Nikolay Vlasenko, the shareholder of GK Victoria managing the trading networks Victoria, Kvartal, Dyoshevo and Cash, left the company’s board of directors. Last week Nikolay Vlasenko didn’t comment on this information.
The visa term of Evgeniy Chichvarkin, the ex-co-owner of Euroset, has expired. The British authorities preparing to consider the request from the Russian Prosecutor’s Office to extract the businessman are keeping his foreign passport.
The Russian Prosecutor’s General Office finished supplying the documents to the London Westminster Court, which is to consider the question of extracting Evgeniy Chichvarkin to Russia on December 1st, 2009. The case papers include the reasons of the businessman’s extraction, as well as the reward for the protective declaration of the businessman and his lawyers stating that Mr Chichvarkin is being chased due to some political reasons and that different infringements were made during the case investigation.
The mobile retailer Tele2 and Svyaznoi store network, which dissolved their dealer agreement in July 2009, have now restored their relations. The contract terms didn’t change — the retailer works with MTS and Vympelkom at the same conditions.
Svyazsnoy closed 10% of its stores in the Volga region. Now the number of the network selling points decreased up to 270. The company representatives accounted for these stores’ unprofitability by the lessors’ price policy. According to the retailer’s information, for the first time since the crisis broke out the lessors started to increase the rent.
On Tuesday the Moscow Arbitrage Court postponed considering the action of the retailer Betalink Close Public Corporation against the mobile operator Mobilnye Telesistemy Public Corporation a 643.5 million rubles till December, 11th.
MTS and Euroset signed an agreement settling all the mutual disputes and concluding an amicable agreement at the courts. The parties agreed to offset all the counter obligations. As a result Euroset agreed to pay off the rest of its debt a 501 million rubles to MTS by the equal monthly tranches within 2 years starting from December 2009.
SIA International, the major Russian pharmaceutical distributor, declared the possibility to purchase a share at the apothecary network 36.6 while placing 85.5 million additional emission shares of the network (the current share capital is 9.5 million shares).
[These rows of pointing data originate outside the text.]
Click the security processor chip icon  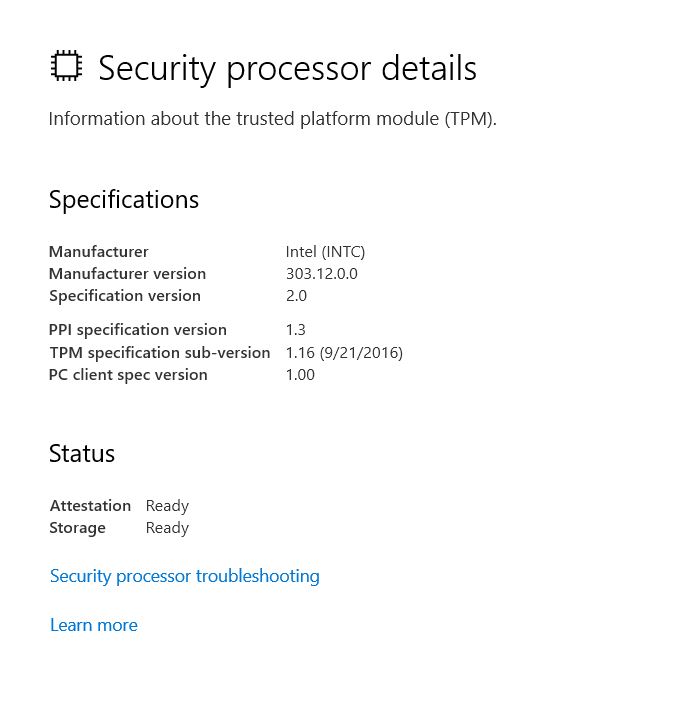pyautogui.click(x=66, y=66)
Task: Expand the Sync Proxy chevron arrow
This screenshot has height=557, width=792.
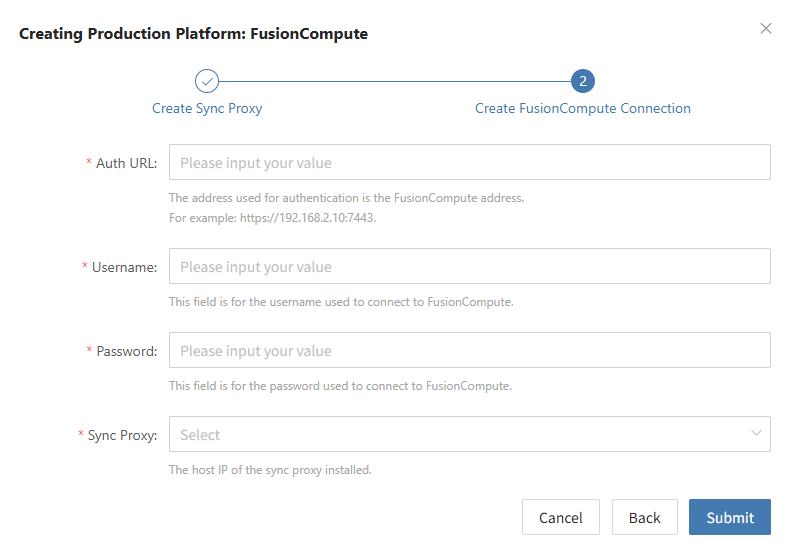Action: [756, 433]
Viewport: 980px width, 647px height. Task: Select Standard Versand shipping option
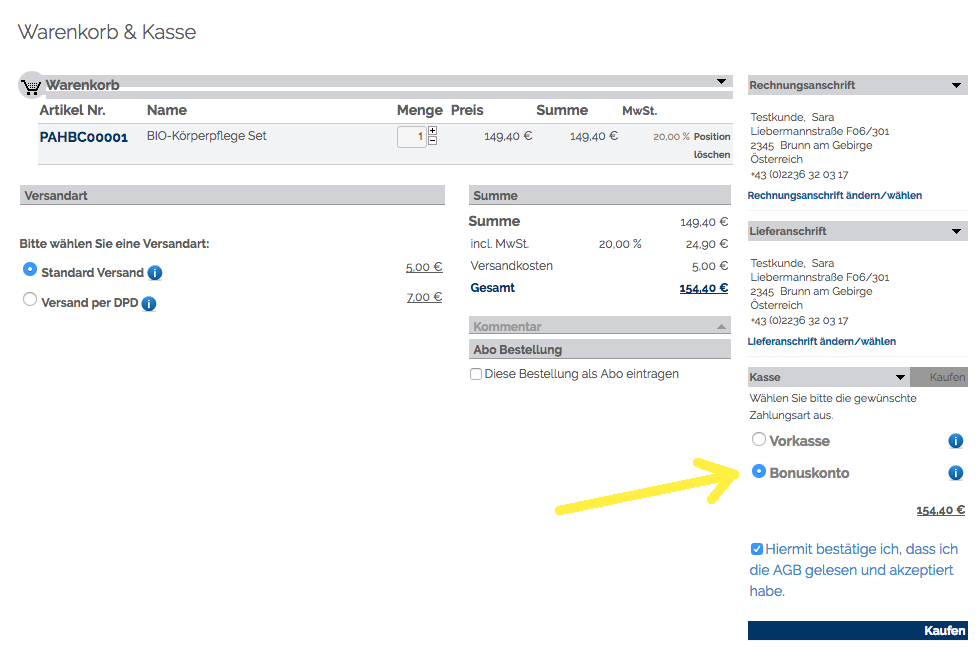(29, 269)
The apothecary network 36.6 found a way to settle its debts to the suppliers: this was done by the medicine producer Veropharm owned by 36.6. The retailer will pay this debt to its sister company in 3 years. Veropharm invested 132.9 million rubles to the business of Apteka 36.6 Close Public Corporation and 61.4 million rubles to the business of LeMM Ltd.
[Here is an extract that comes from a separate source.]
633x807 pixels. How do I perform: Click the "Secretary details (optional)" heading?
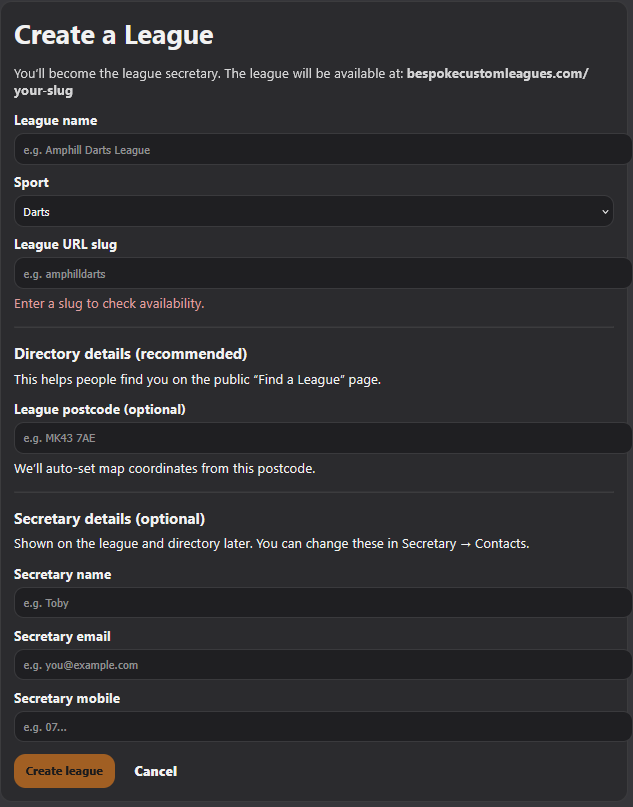click(x=109, y=519)
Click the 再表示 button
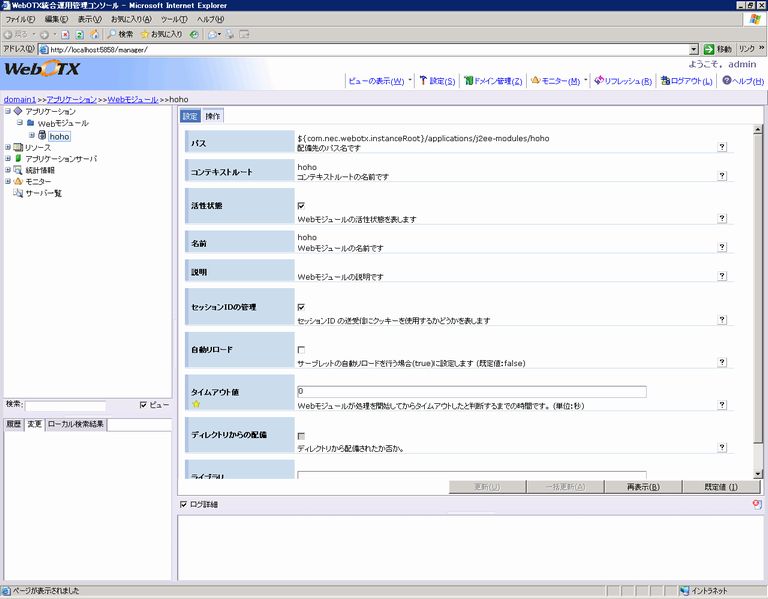768x599 pixels. (642, 486)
Last week Mikhail Triphonov, who was the second partner of Georgy Lyamin, the main owner of Top-Kniga, for 12 years, affirmed that he didn’t receive any money from Mr Lyamin for his share in the major book retailer. Mr Triphonof addressed the court and demanded back 10% of the company. On November, 11th the Novosibirsk Arbitrage Court registered 2 Mikhail Triphonov’s actions against Georgy Lyamin demanding to nullify the sale contract dated 2007 of selling 10% Top-Kniga shares by Mr Triphonov to Mr Lyamin.
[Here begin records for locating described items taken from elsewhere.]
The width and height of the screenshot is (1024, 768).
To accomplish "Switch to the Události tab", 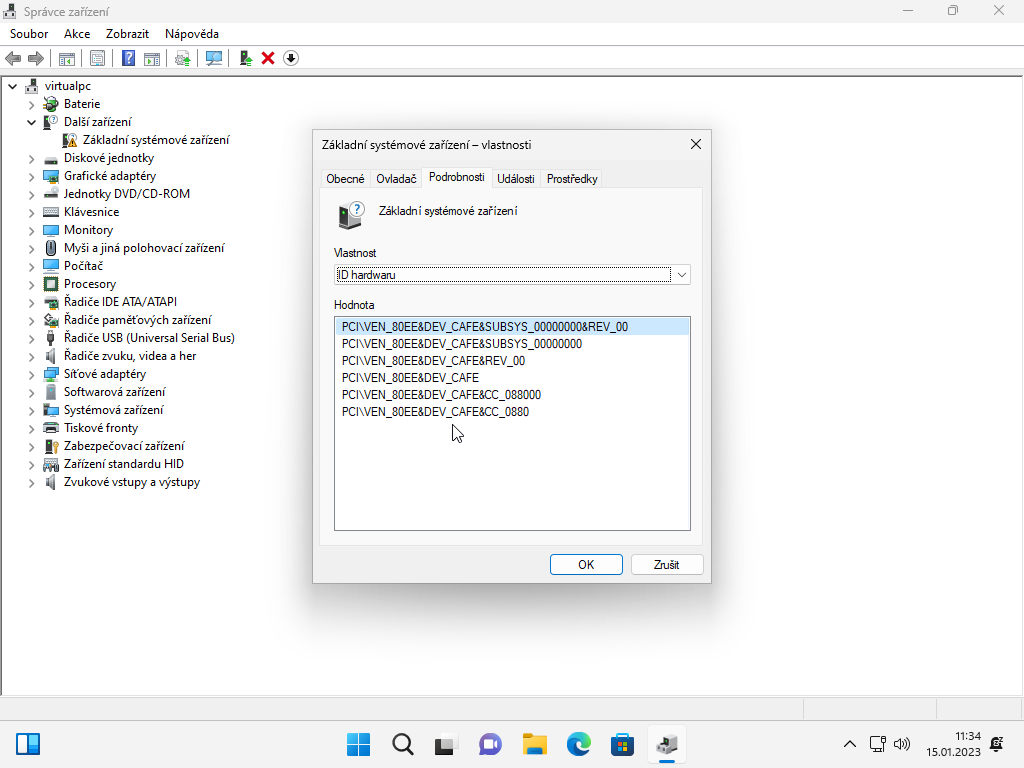I will tap(516, 179).
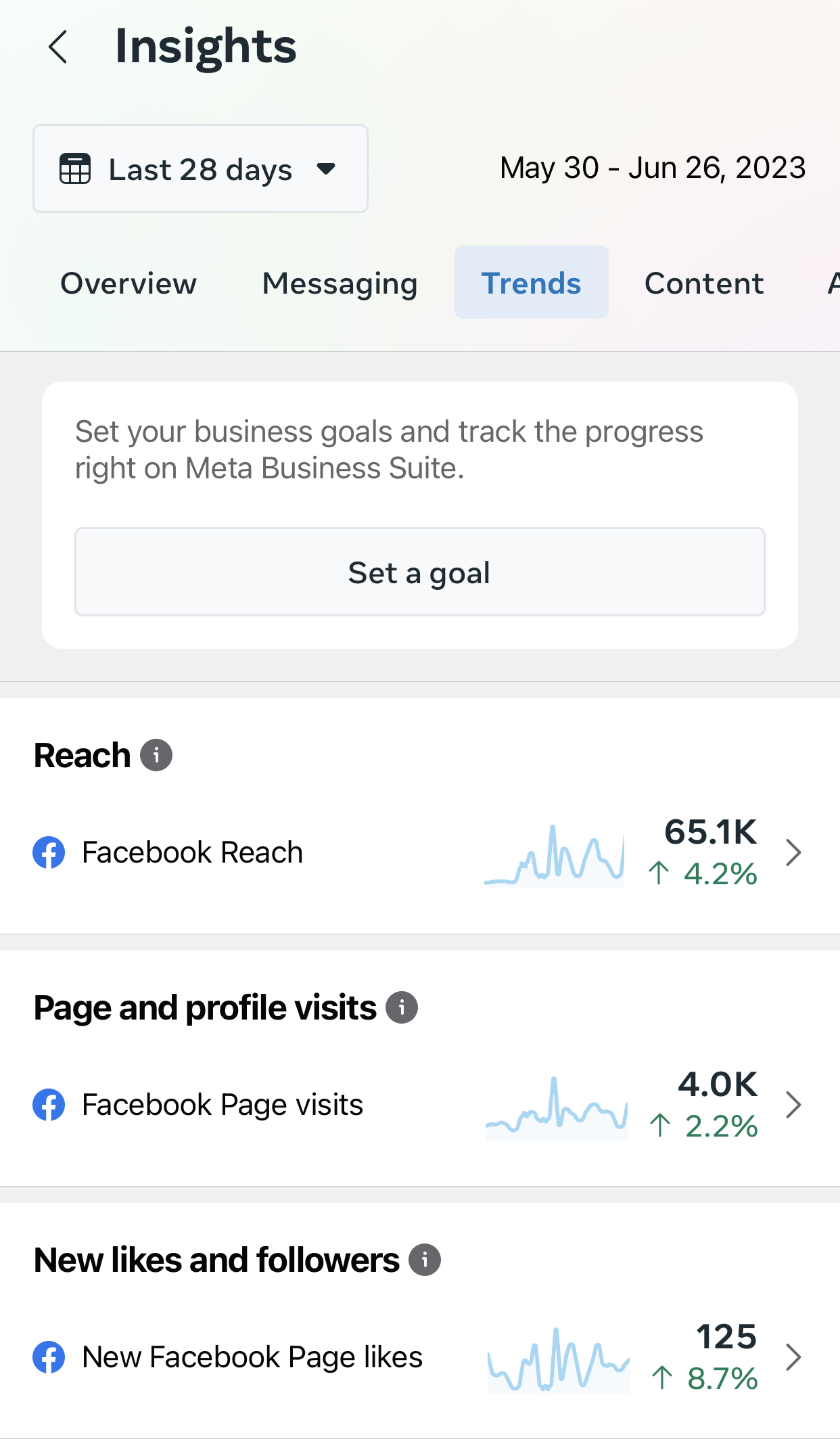Click the calendar icon in date selector
This screenshot has height=1439, width=840.
click(x=75, y=168)
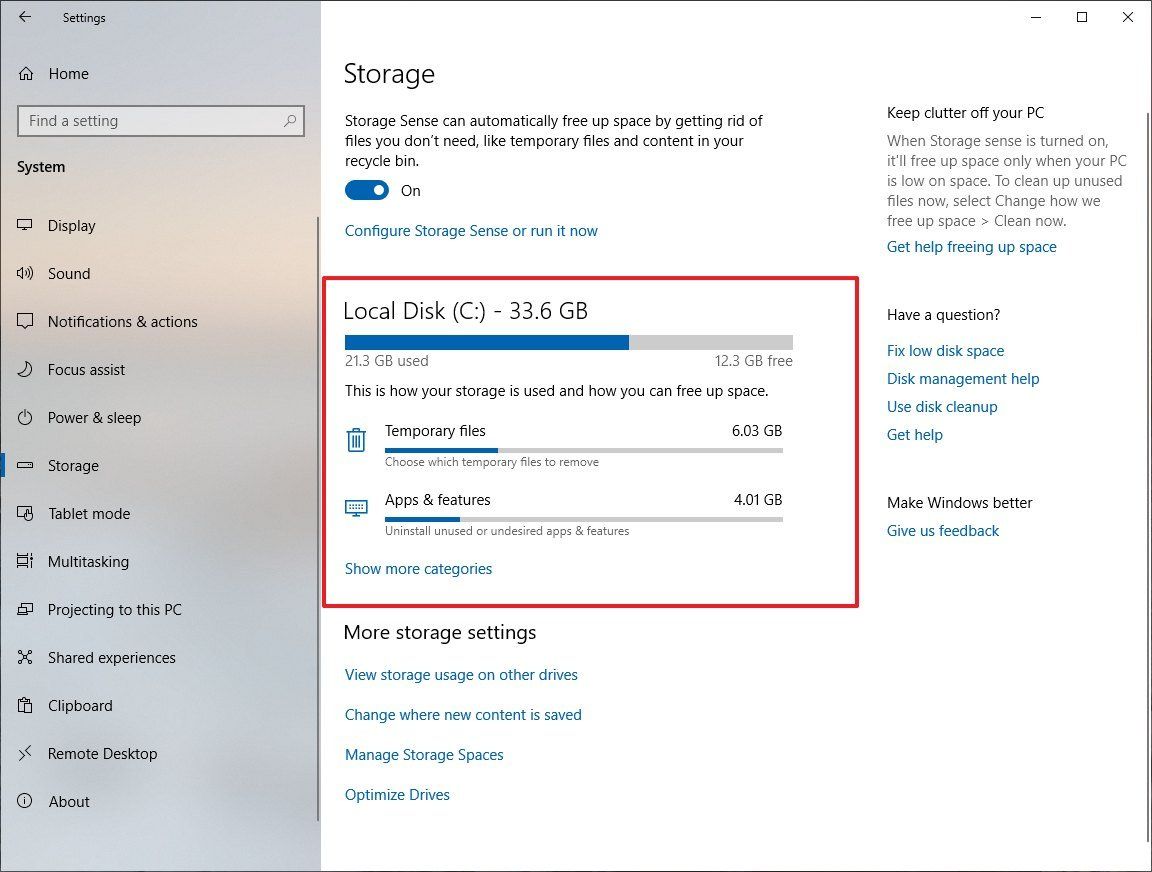Click the Remote Desktop icon
Viewport: 1152px width, 872px height.
(23, 753)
The jewelry stores Altyn, whose owners and top-managers are accused of smuggling the goldenwork, removed the signboards from the stores without resuming their work.
The retail perfume and cosmetics store L’Etoile pledged its brand to Alfa-Bank. The pledge contract was signed for 18 months, and the company is to return 50 million euro to the bank till April 2011. The experts estimated the L’Etoile brand at $5-7 million.
The “Ulybka Radugi” network (cosmetics, perfume and household chemicals stores) entered the Moscow market. Within the last month one of the major operators in the North-Western region working in the drogerie format already opened 3 objects in the Moscow region.